Tim Curry just GETS me.

Beer Three

While head and shoulders above the source material, Scorch Trials still felt predictable and slightly overlong. Also, sidenote: if I see ONE MORE POST-APOCALYPTIC MOVIE WITH EITHER A DECREPIT STATUE OF LIBERTY OR SAN FRANCISCO BRIDGE I’M GONNA START STABBING JAWS. I get it, you want easily identified landmarks, but for fuck’s sake can we branch out? I hear St. Louis has a sweet arch up in that bitch.

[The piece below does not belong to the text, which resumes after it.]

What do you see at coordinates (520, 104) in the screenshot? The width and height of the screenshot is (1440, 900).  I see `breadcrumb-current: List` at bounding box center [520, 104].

Great! I hope you saved the receipt.

Also, for some reason, the more the mystery of the franchise is explained, the less interested I am in the outcome. Deadly maze eating people with amnesia? I’m in! Secret experiments with an insider dropped in the middle of it? Okay… Double agent being crossed by another double agent in pursuit of more secrety experiments and apocalyptic intrigue? Enh. Pass. I said it in Maze Runner and I’ll say it again, the magic is in the mystery and the more they explain what’s going on, the less this franchise looks like a unicorn and the more it resembles a fat whale with a horn taped to it’s forehead. I may or may not understand what narwhals are. Scorch Trials is still pretty entertaining and has some decent action in it, so it’s not the worst thing out right now you could purchase a ticket to.

This explains so much.


Scorch Trials will sizzle but fail to pop it’s way into your long term memory. A decent way to pass the time, this flick serves up piping hot moderate entertainment like my mother serves up guilt at any and all holiday functions.


About Felix Felicis

Filled with smart-assed sass and armed with the expletives to prove it, Felix Felicis is a critic adrift in a sea of dirty thoughts and tawdry humor. If you see her float by, toss Felix some beef jerky and a taser. She'll take it from there.

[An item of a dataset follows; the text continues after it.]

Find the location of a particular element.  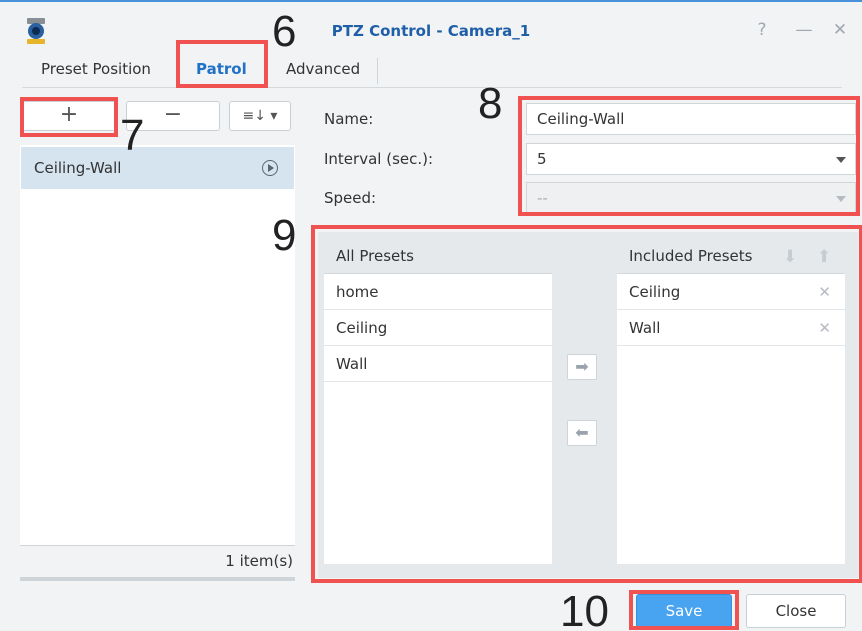

help-icon: ? is located at coordinates (762, 30).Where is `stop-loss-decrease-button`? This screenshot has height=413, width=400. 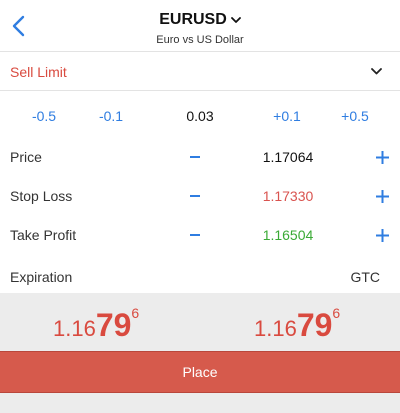 stop-loss-decrease-button is located at coordinates (195, 196).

  1. I probably won’t watch the movie but I WILL be reading more of your reviews because your vocabulary and verbosity make my nips hard

  2. As a current resident of the St. Louis area, the only thing gonna destroy this city is the people itself or me after I go through this double order of lumpia shanghai. I don’t get how every teen book gets a film deal when the basis for the franchise is already terrible. I mean I get it but why expose the rest of the world to more bad teen movies?

    • We did something really, really bad in a past life and we got teen franchise flicks. Like, I’m assuming something pretty terrible.

  3. Although I am much older then the target audience, may need to watch to see Zombie Trees! Love your reviews!!

  4. Perfect. I pretty much agree with 100% of this review. Depressingly predictable movie that really doesn’t go anywhere at all. Neat action, but none of the fun of the first flick.